* DOCUMENTO *
※ ※ ※
Discurso no Senado Federal

PREOCUPAÇÕES E QUESTIONAMENTOS CONCERNENTES AO SISTEMA EDUCACIONAL BRASILEIRO. COMENTANDO AS MUDANÇAS NA ESTRUTURA CURRICULAR ANUNCIADA PELO MINISTERIO DA EDUCAÇÃO. PROJETO DE LEI DO SENADO 201/96, DE SUA AUTORIA, QUE INSTITUI A BOLSA-CIDADÃO.

Autor
Renan Calheiros (PMDB - Movimento Democrático Brasileiro/AL)
Nome completo: José Renan Vasconcelos Calheiros
Casa
Senado Federal
Tipo
Discurso
Resumo por assunto
EDUCAÇÃO.:
  • PREOCUPAÇÕES E QUESTIONAMENTOS CONCERNENTES AO SISTEMA EDUCACIONAL BRASILEIRO. COMENTANDO AS MUDANÇAS NA ESTRUTURA CURRICULAR ANUNCIADA PELO MINISTERIO DA EDUCAÇÃO. PROJETO DE LEI DO SENADO 201/96, DE SUA AUTORIA, QUE INSTITUI A BOLSA-CIDADÃO.
Publicação
Publicação no DSF de 22/08/1997 - Página 17078
Assunto
Outros > EDUCAÇÃO.
Indexação
  • INFERIORIDADE, INDICE, BRASIL, AVALIAÇÃO, EDUCAÇÃO, RELATORIO, PROJETO DAS NAÇÕES UNIDAS PARA O DESENVOLVIMENTO (PNUD), DESENVOLVIMENTO, HOMEM, GRAVIDADE, SITUAÇÃO, REGIÃO NORDESTE.
  • ANALISE, PROVIDENCIA, GOVERNO, AMBITO, EDUCAÇÃO, DEFESA, PRIORIDADE, VALORIZAÇÃO, PROFESSOR, COMPARAÇÃO, INVESTIMENTO, INFORMATICA.
  • COMENTARIO, PESQUISA, EDUCAÇÃO, MUNDO, ANALISE, SUGESTÃO, MELHORIA, METODOLOGIA, ENSINO.
  • COMENTARIO, ALTERAÇÃO, ESTRUTURAÇÃO, CURRICULO, ENSINO DE SEGUNDO GRAU, OBJETIVO, CONTINUAÇÃO, ENSINO SUPERIOR, NECESSIDADE, ATENÇÃO, ALUNO, INGRESSO, MERCADO DE TRABALHO.
  • DEFESA, IMPLEMENTAÇÃO, PROGRAMA, RENDA MINIMA, POPULAÇÃO CARENTE, VINCULAÇÃO, ASSIDUIDADE, MENOR, ESCOLA PUBLICA, PARTICIPAÇÃO, PROJETO, COMUNIDADE, TREINAMENTO, MÃO DE OBRA.

O SR. RENAN CALHEIROS (PMDB/AL. Pronuncia o seguinte discurso. Sem revisão do orador.) - Sr. Presidente, Srªs e Srs. Senadores, em um mundo cada vez mais globalizado, informatizado e competitivo, o conhecimento, a informação, enfim, aquilo que os especialistas chamam de capital intelectual impõe-se como fator decisivo para a produtividade, a riqueza das nações e a democratização das oportunidades de trabalho e de bem-estar social.
※ ※ ※
* DADOS FORNECIDOS *
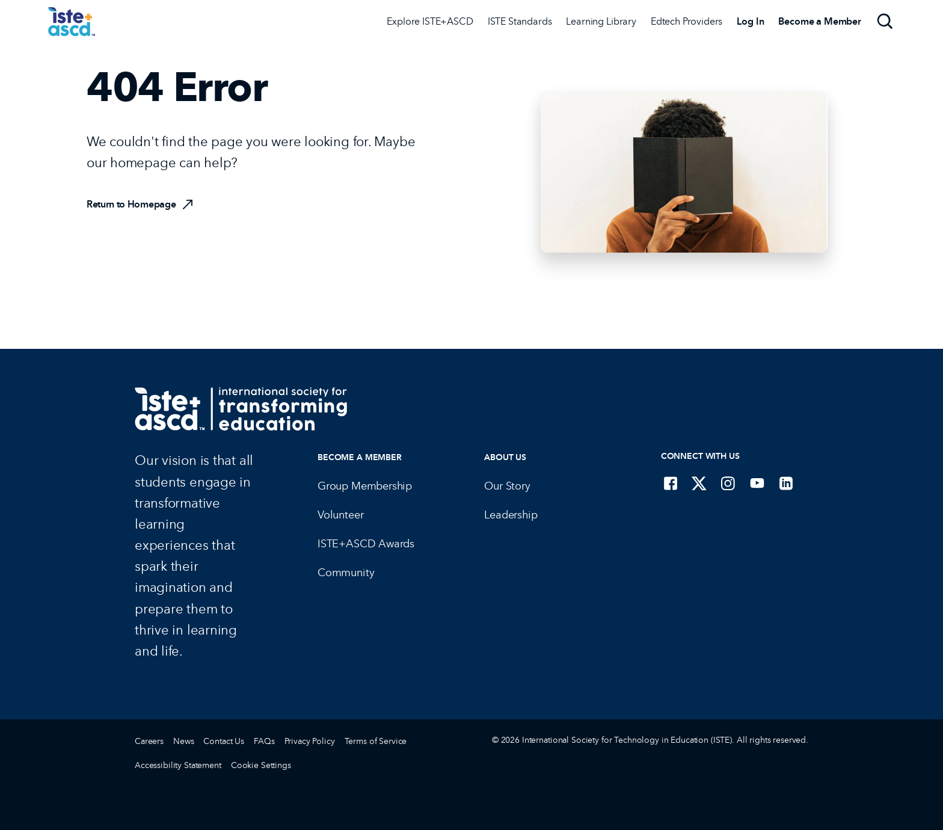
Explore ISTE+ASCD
※ ※ ※
* O EXERCÍCIO *
Transcreva, por favor, o trecho do discurso que se abre com as palavras que contêm "Nome completo: José" e se fecha com "Outros > EDUCAÇÃO.".

* RESULTADO DA TAREFA *
Nome completo: José Renan Vasconcelos Calheiros
Casa
Senado Federal
Tipo
Discurso
Resumo por assunto
EDUCAÇÃO.:
  • PREOCUPAÇÕES E QUESTIONAMENTOS CONCERNENTES AO SISTEMA EDUCACIONAL BRASILEIRO. COMENTANDO AS MUDANÇAS NA ESTRUTURA CURRICULAR ANUNCIADA PELO MINISTERIO DA EDUCAÇÃO. PROJETO DE LEI DO SENADO 201/96, DE SUA AUTORIA, QUE INSTITUI A BOLSA-CIDADÃO.
Publicação
Publicação no DSF de 22/08/1997 - Página 17078
Assunto
Outros > EDUCAÇÃO.